-- Directions --
Begin your transcription at the line containing "Viewport: 1439px width, 644px" and continue it, word for word, to the final line below. Include only those lines and skip the pictures.

-- Listed entries --
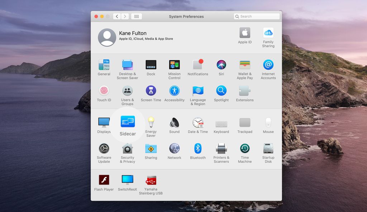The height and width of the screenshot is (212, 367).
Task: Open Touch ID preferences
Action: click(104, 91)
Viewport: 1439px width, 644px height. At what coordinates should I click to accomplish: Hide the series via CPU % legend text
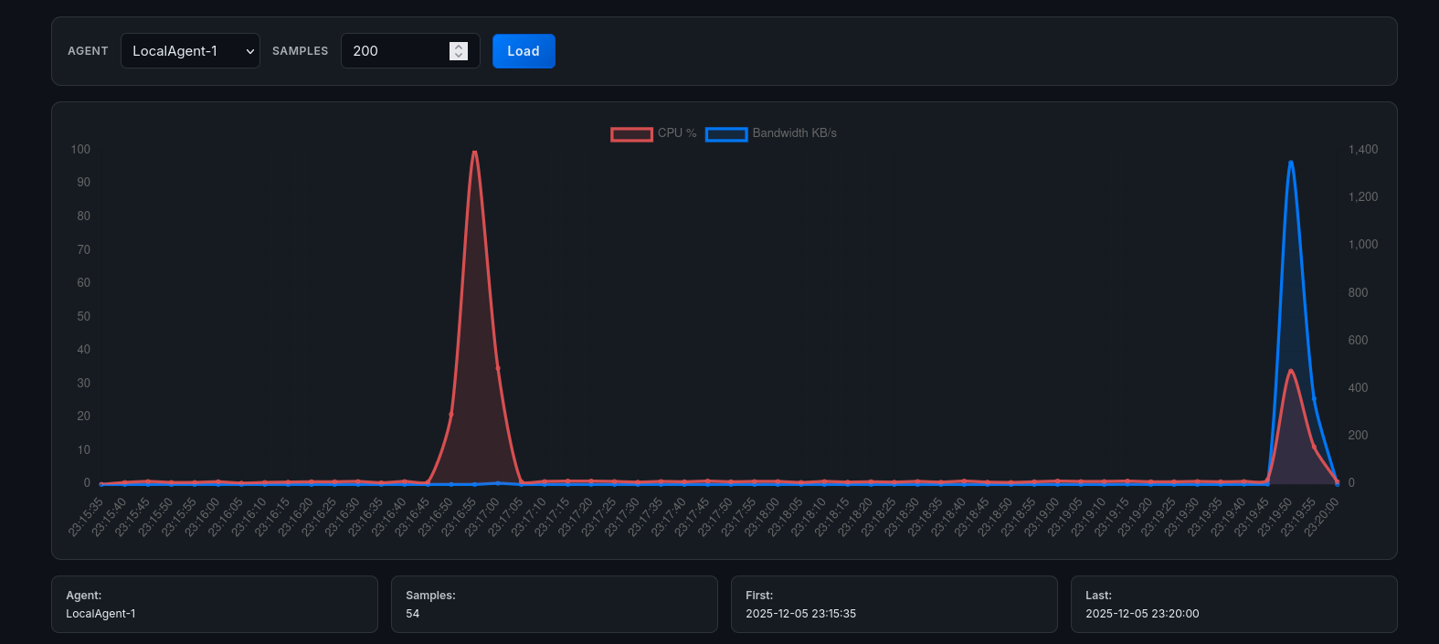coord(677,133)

-- Solution for this exercise --
Viewport: 1439px width, 644px height. At what coordinates should I click to accomplish: Hide the series via CPU % legend text
coord(677,133)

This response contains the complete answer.